Turned up to eleven: Fair and Balanced

Thursday, September 26, 2002

Chimps and Humans
"Robert Musil" asks the burning question on everyone's mind;

Where prior studies suggest that 98.5% of the human genetic code can also be found in the chimp, a new study published in Proceedings of the National Academy of Sciences says the true overlap may be only 95%.
My confusion arises because I have never been able to determine from the popular media coverage (such as this linked article) if the "overlap" studies include comparisions of inactive genetic material. If the studies do include such comparisions, then why is it not possible that much of the active human code only overlaps with the inactive chimp code - and vice versa. Wouldn't that mean that a 95% (or 98.5%) "overlap" could be all but meaningless?

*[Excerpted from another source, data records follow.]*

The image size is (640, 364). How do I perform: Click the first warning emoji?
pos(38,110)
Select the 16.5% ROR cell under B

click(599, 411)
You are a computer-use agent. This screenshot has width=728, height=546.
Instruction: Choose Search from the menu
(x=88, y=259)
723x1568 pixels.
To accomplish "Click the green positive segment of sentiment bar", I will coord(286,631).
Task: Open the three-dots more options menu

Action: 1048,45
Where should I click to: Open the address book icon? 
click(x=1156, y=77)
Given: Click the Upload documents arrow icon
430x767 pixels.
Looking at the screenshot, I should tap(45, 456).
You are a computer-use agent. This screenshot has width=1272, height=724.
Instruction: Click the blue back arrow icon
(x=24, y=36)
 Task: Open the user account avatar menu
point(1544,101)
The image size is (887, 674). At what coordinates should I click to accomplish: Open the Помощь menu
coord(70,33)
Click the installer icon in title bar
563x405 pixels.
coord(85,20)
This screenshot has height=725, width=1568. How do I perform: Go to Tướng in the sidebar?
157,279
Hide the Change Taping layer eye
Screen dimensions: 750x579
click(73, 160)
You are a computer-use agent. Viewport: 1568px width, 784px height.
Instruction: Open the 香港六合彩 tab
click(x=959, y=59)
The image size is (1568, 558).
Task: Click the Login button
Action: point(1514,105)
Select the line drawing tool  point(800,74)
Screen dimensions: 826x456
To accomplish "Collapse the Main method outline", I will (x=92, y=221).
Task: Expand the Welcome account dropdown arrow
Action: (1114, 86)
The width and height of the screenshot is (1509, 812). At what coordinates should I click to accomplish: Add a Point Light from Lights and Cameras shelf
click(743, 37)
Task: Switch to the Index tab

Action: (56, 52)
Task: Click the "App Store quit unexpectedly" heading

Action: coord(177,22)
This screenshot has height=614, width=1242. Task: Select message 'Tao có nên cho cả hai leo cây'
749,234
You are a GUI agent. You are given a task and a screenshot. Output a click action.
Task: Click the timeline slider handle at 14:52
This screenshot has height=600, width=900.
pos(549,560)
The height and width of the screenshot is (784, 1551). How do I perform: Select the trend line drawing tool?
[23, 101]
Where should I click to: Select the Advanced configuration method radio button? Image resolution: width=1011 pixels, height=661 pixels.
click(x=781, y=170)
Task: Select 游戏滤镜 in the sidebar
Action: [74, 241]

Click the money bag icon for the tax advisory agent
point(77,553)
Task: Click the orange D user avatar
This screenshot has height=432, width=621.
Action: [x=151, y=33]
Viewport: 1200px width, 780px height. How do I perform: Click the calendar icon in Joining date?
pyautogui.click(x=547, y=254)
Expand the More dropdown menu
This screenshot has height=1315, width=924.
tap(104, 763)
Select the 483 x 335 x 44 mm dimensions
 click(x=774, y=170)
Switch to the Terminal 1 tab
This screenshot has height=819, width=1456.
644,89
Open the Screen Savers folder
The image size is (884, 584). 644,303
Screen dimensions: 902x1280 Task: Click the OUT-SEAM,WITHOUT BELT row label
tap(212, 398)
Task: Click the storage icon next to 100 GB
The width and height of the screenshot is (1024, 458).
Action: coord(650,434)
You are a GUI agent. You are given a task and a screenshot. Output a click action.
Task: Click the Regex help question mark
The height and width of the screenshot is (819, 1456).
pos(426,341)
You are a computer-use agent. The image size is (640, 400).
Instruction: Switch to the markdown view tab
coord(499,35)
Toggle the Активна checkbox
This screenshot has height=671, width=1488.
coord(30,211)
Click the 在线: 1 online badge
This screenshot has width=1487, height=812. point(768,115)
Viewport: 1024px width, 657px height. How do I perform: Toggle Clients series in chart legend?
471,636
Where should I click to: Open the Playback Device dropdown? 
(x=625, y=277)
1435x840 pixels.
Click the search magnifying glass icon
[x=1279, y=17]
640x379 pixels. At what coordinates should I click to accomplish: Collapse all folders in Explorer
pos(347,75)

This opens the door to a couple of interesting issues. How do we determine how closely related two different organisms or species are, and how do we determine how much of the genome is "used"? Neither is a completely simple question to answer, but I will give it a shot. First, to the matter that Mr. Musil brings up. There are historical reasons for the 98.5% figure that has been commonly been used, but it has borne up under fairly intense scrutiny up till now. The initial studies used a technical analysis called a "CoT curve" (stands for concentration over time). This is also used to define the "complexity" of a genome, in a relative way. The method uses the biochemical tendency of DNA to reassociate after "melting" (heating to separate the two strands from one another), measuring the time it takes for double stranded DNA to re-form. Measuring the tendency of identical strands to reassociate gives a method for determining the amount of "junk DNA" in the chromosome. This is where the early understanding that most of the human genome was "junk" came from. As an aside, it may well turn out that that DNA is actually important, for some structural and regulatory reasons. The classic rehybridization experiment uses a method to tag the genomic DNA from one of the two organisms (say, a radioactive label), and then measures how much of the radiolabel sticks to an immobilized population of unlabelled DNA. There are lots of ways to think about doing this, and I am only giving you one. The point is that you can determine how strongly two pieces of DNA stick together, and this is a chemical way to determine how closely related they are.

In any event, the answer to Musil's query is "No, the comparison is not meaningless". That is, both the repeat DNA and the "useful" DNA seem to be very closely related. (there have been reports of even more closely related genome segments). The initial evidence for this very close relationship was based on DNA hybridization, as outlined above. Later studies, however, based on sequence analysis, bore out the hyb data. So what happened with this newest experiment?

(Incidentally, it is now thought that chimps are not our closest great ape relatives, that we are as closely related to bonobos)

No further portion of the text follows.